* _PROBLEM TO WORK ON_:
Everything from the line with "Viewport: 618px width, 303px" to the end of the entries should be set down exactly, except the pictures.
### AVAILABLE DATA ###
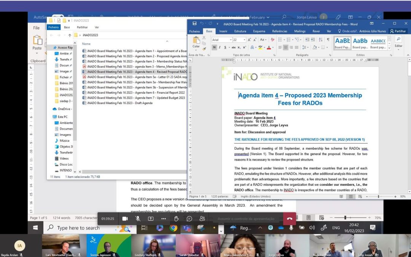Screen dimensions: 411x257
Task: Raise hand in the meeting toolbar
Action: (177, 219)
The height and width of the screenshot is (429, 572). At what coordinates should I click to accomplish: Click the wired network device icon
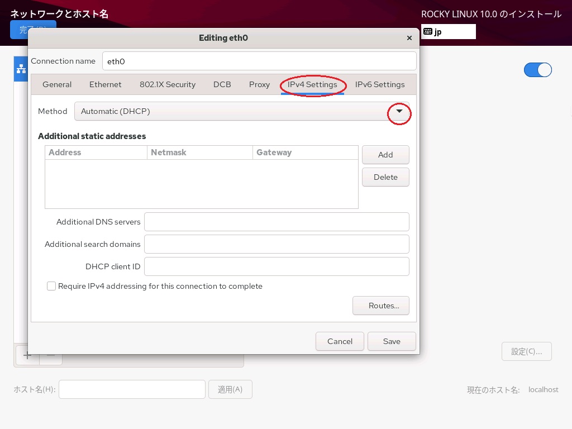tap(21, 69)
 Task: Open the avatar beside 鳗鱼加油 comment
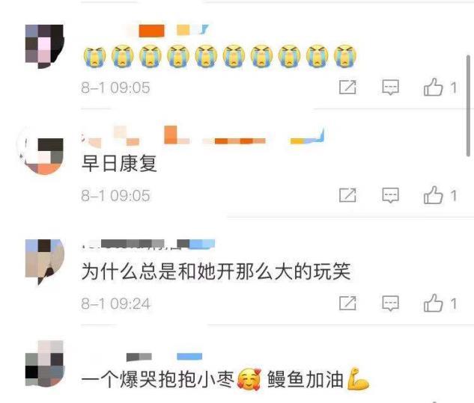45,364
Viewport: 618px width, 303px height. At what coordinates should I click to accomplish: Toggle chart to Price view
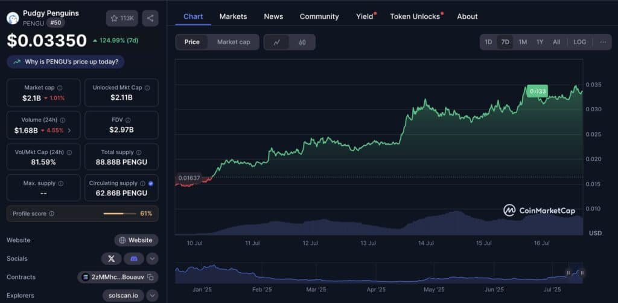192,42
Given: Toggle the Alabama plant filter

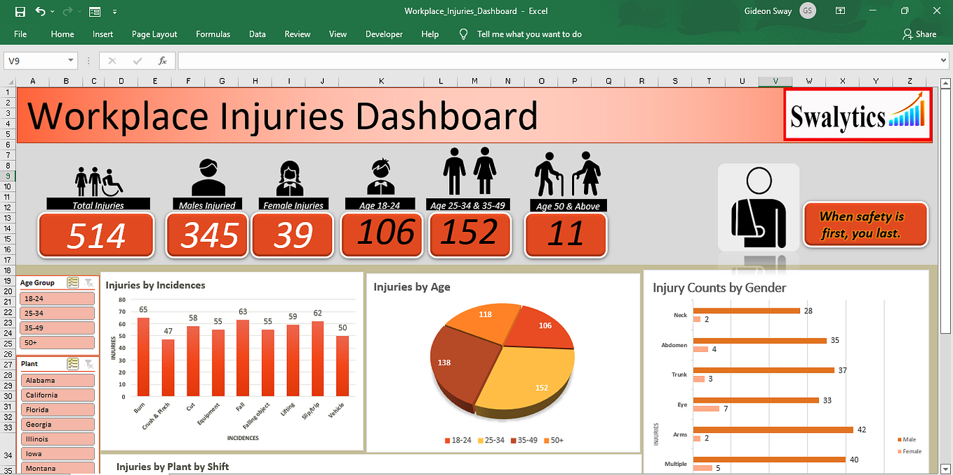Looking at the screenshot, I should point(57,379).
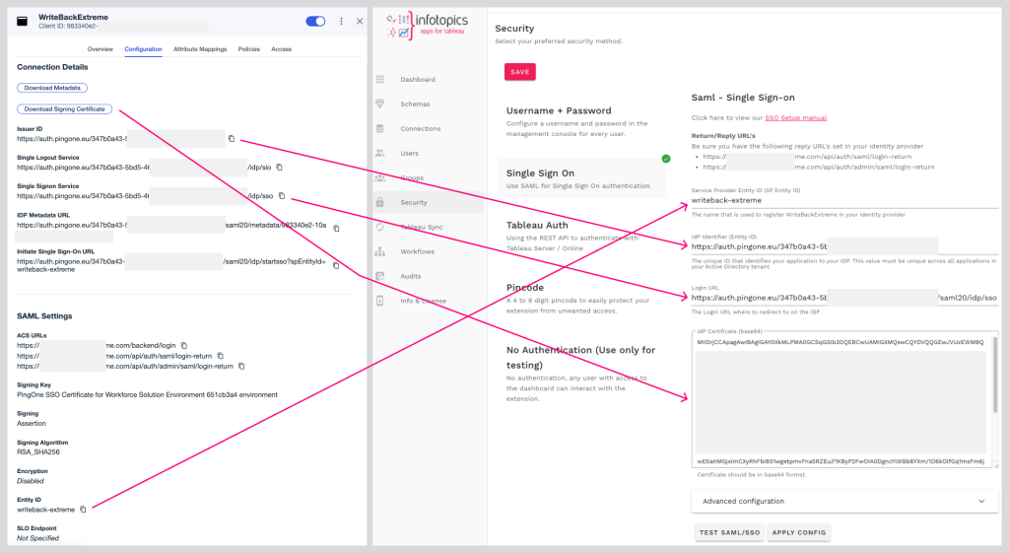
###
* _SOLUTION TO THIS TASK_:
Viewport: 618px width, 303px height. At what coordinates should I click to accomplish: Toggle chart to Price view
192,42
Given: Toggle the Alabama plant filter

Looking at the screenshot, I should point(57,379).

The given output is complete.